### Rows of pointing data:
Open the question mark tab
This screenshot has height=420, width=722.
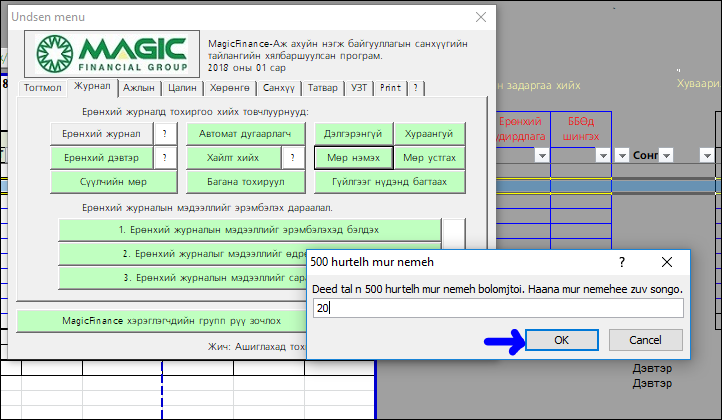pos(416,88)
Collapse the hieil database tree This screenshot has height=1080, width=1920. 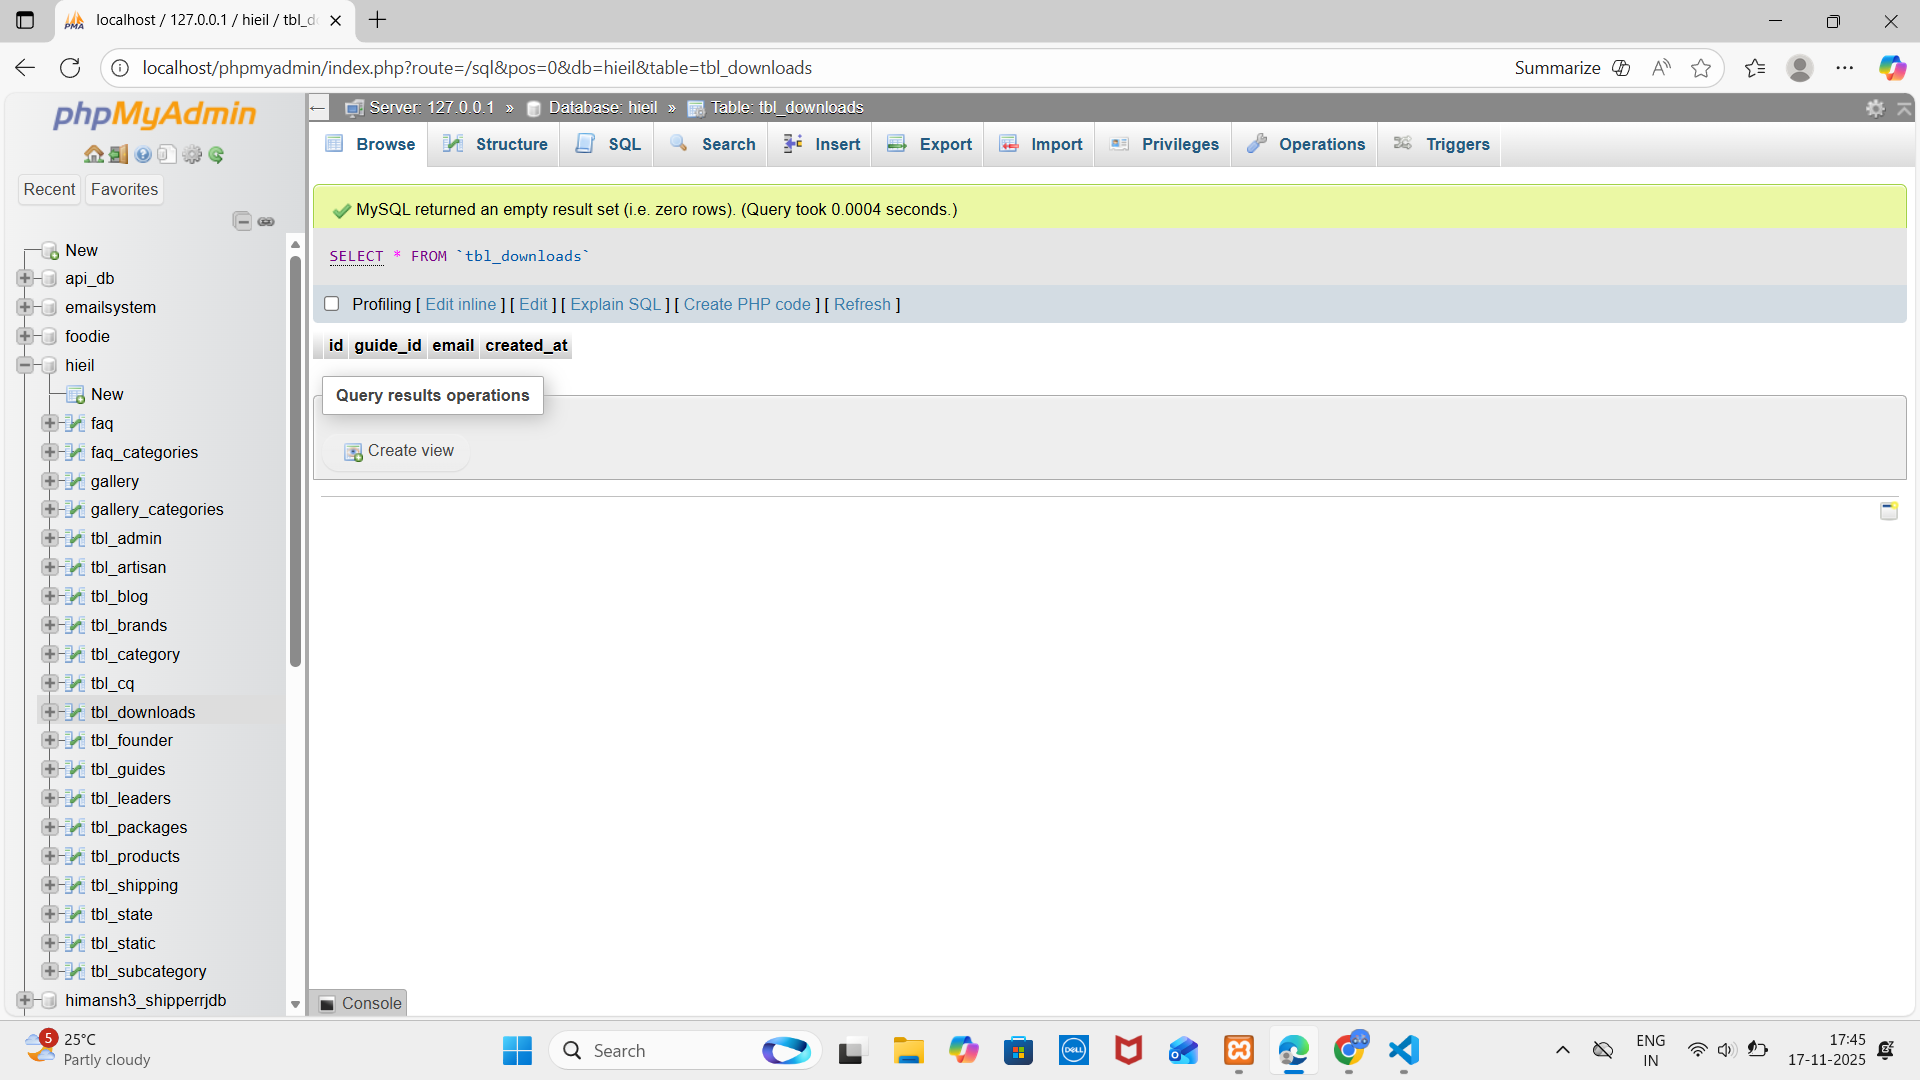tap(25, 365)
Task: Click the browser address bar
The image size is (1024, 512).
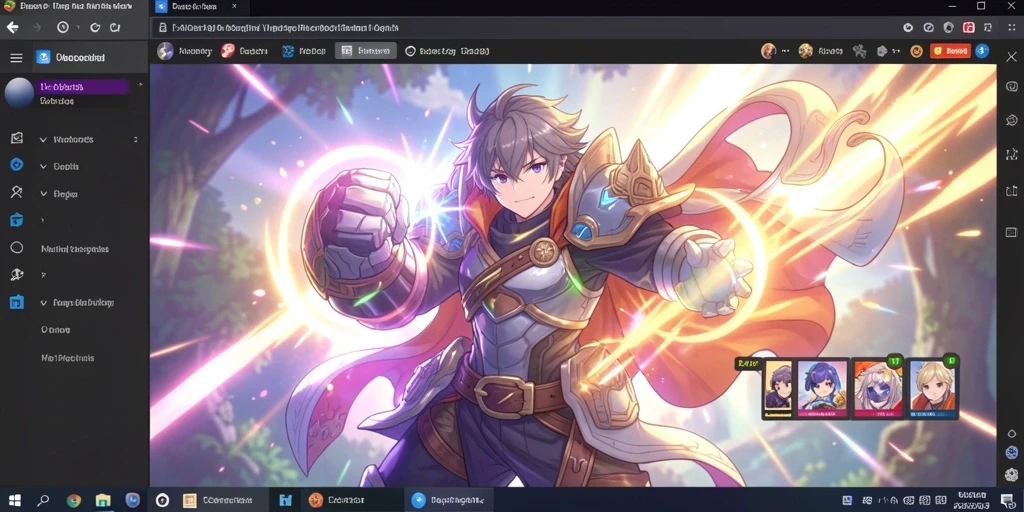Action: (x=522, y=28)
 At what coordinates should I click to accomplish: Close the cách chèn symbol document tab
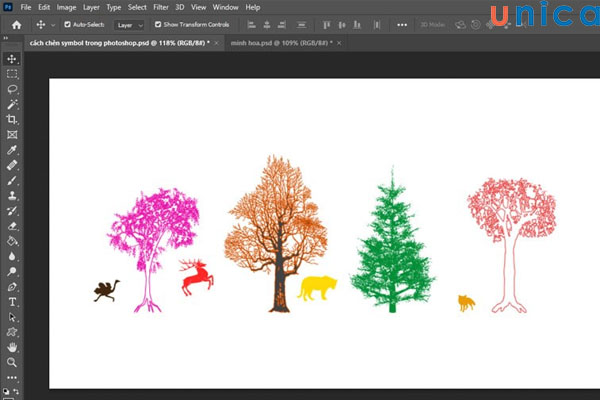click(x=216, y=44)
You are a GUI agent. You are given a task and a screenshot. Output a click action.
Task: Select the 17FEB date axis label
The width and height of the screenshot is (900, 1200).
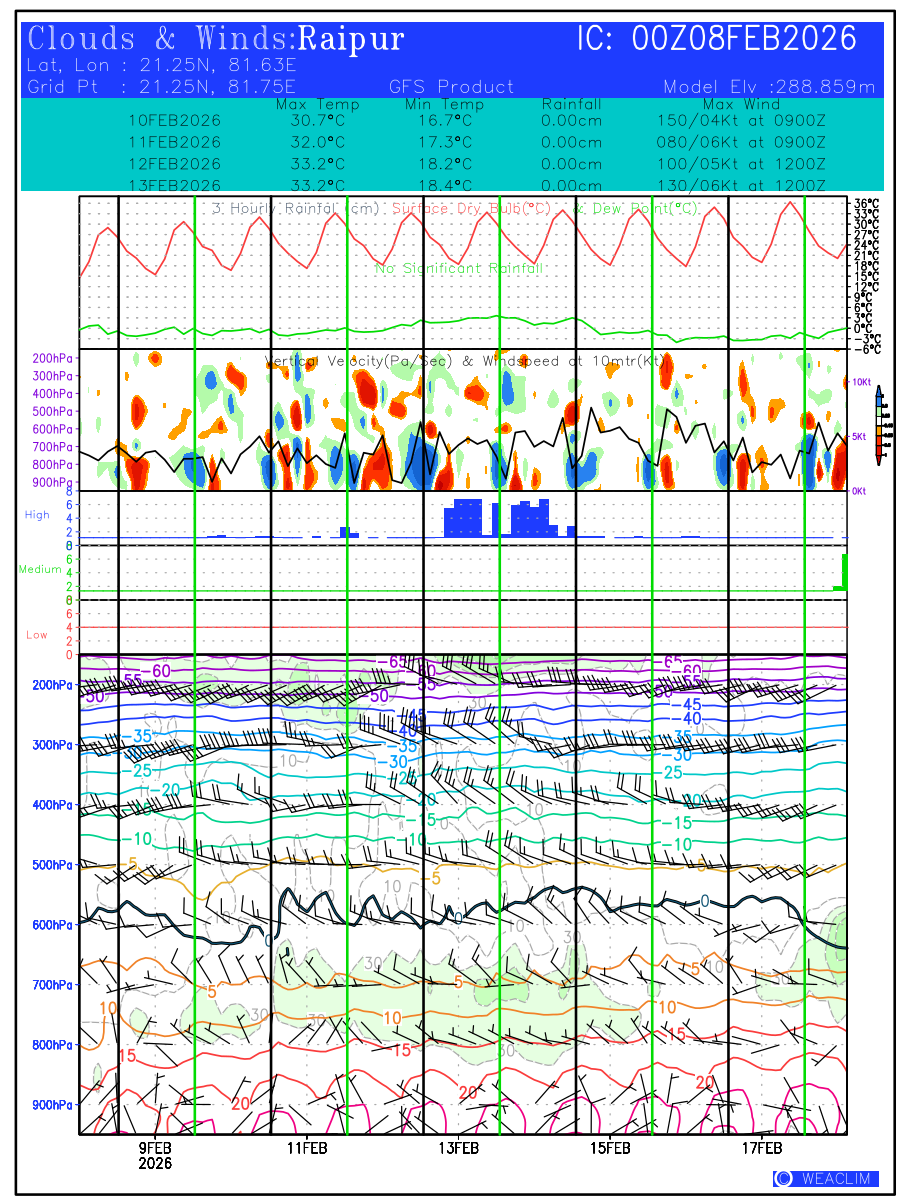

### To do:
Copy every line above verbatim, from the line with "Task: Click the browser address bar" through the end of the lines, with both ends included. Leave the pictures out of your answer.

### Output of the exercise:
Task: Click the browser address bar
The image size is (1024, 512).
Action: (x=522, y=28)
 At what coordinates should I click to accomplish: Close the cách chèn symbol document tab
click(x=216, y=44)
You are a GUI agent. You are given a task and a screenshot. Output a click action.
Task: Select the 17FEB date axis label
The width and height of the screenshot is (900, 1200).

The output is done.